My boyfriend aka surf instructor extraordinaire and I loaded up the car Friday morning and headed to Lewes Beach, Delaware, where we hit up the waves (small but still enough to give it a go) at the Naval Jetty – a popular east coast surf spot.
I wasn’t able to get up and hang ten the way I was hoping (Blue Crush style) but I did catch a wave or two almost standing. That counts right?
If you’ve never been to Lewes, it has a really relaxed, small, beach town vibe. The streets are lined with architecturally unique wrap around porch homes- reminiscent of Charleston, South Carolina- and there are loads of cute shops to check out (hello no sales tax!) and restaurants to try.
All around, it was the perfect way to enter my 30s.
When we returned home Sunday evening, I was delightfully surprised to have fresh sea bass in my kitchen (Thanks Trieu!), and I set out to cook up the finale of my birthday celebration.

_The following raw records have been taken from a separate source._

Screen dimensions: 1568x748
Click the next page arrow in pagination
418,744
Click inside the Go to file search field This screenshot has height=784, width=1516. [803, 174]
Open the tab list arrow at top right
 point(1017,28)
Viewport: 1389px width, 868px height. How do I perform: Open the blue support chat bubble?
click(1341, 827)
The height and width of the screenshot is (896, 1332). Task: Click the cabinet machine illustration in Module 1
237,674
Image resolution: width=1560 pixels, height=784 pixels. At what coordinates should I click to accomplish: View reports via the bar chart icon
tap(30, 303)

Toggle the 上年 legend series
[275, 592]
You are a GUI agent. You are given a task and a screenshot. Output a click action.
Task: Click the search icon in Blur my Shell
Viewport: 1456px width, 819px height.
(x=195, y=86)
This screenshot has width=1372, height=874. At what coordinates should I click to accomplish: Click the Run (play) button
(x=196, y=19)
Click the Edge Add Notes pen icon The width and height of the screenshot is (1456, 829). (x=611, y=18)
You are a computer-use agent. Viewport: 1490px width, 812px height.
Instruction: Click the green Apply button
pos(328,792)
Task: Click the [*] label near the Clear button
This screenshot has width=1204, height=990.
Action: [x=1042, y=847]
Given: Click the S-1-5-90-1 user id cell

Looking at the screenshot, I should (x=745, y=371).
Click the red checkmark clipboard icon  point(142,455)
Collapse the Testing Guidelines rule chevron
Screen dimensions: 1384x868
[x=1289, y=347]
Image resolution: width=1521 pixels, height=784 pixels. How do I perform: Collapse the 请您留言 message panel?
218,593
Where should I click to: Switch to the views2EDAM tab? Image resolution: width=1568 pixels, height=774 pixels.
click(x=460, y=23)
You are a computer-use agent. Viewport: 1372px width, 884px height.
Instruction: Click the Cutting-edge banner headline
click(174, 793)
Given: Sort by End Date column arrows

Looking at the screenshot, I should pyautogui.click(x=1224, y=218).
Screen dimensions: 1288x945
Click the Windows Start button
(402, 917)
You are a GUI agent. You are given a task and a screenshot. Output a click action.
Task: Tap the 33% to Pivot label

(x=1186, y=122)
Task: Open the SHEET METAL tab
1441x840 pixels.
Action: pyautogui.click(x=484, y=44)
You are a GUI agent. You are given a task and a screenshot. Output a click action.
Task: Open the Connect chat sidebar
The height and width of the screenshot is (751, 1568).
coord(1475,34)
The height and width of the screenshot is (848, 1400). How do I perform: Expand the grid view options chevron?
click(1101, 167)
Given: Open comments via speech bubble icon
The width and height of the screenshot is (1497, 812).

As I set out to conjure up how I was going to cook this lovely piece of fish before me, I had a weird urge to use ginger. And while searching some of my cookbooks and magazines for ideas, I remembered a sea bass entree I had out at a restaurant recently that was flavored with ginger and lime.
So,I decided to combine ginger and lime with some other key ingredients to give the sea bass a tangy, Asian-inspired flavor.
And man, was I on the money with this one.
Simple ingredients and not too much time later the fish came out from the oven with a golden glow and made the entire house smell glorious. The ginger and lime combination was the perfect compliment to the sweeter taste of the sea bass. Just watch out for the bones!
Ginger Lime Sea Bass
12 ounces Chilean Sea Bass fillets
3 tablespoons fresh lime juice
2 tablespoons peeled, minced ginger
4 scallions, chopped (white and green parts)
1 shallot, chopped
1 tablespoon olive oil, plus extra
1 1/2 tablespoon soy sauce
salt and pepper
Pre heat your oven to 500F and coat a rectangular glass baking dish with olive oil.
In a small bowl, whisk together the lime juice, ginger, shallots, scallions, and olive oil. Add a pinch of salt and some freshly ground pepper. Taste for flavor and adjust to your liking (I added a touch more ginger).
Place your sea bass in the now olive oil-coated baking dish and spoon the sauce all over the fish. Make sure to put some of the sauce to the side to serve with the fish.
Roast the fish in the oven for 12-15 minutes (keep an eye on it around 12 minutes, depending on your oven it may need touch more time). Serve with the reserved sauce.